All of the data should be reproduced word for word, though its pictures must be omitted.

____

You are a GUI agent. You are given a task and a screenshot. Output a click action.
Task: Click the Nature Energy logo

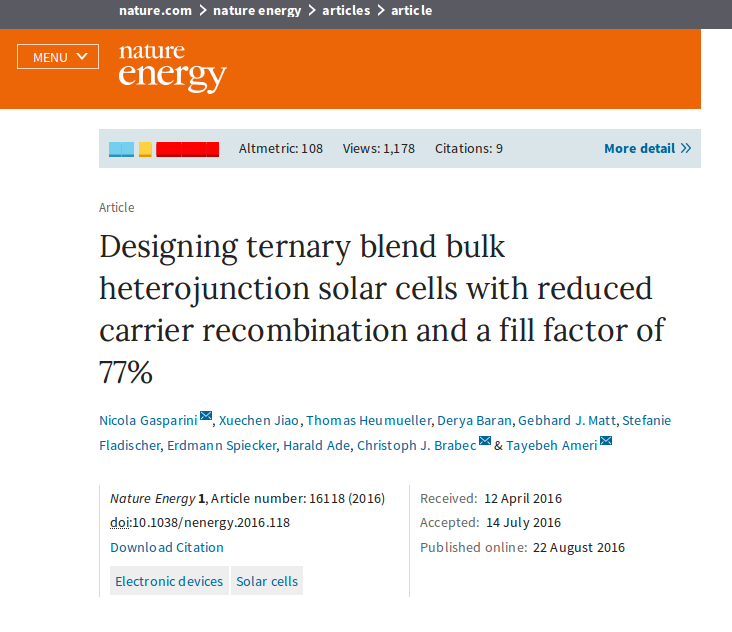click(172, 67)
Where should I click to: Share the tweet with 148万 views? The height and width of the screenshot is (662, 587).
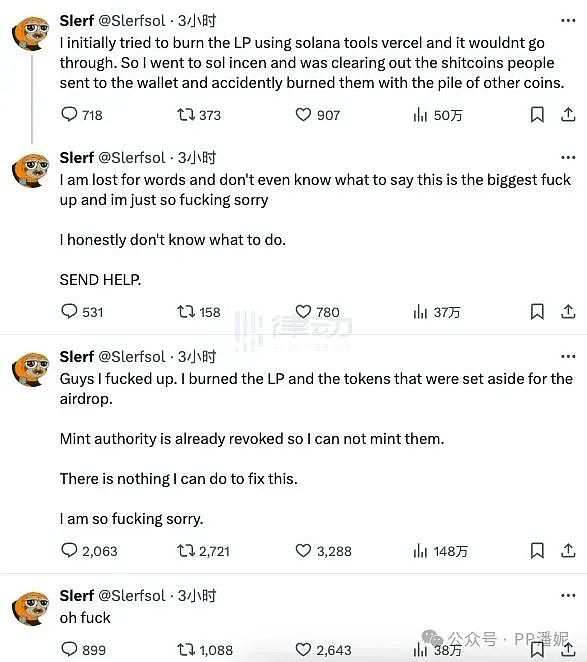[x=568, y=551]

____

» **Reply to the exercise**:
You are a GUI agent. You are given a task and a screenshot. Output a click action.
Task: Click the Nature Energy logo

click(172, 67)
Where should I click to: Share the tweet with 148万 views? The height and width of the screenshot is (662, 587).
[x=568, y=551]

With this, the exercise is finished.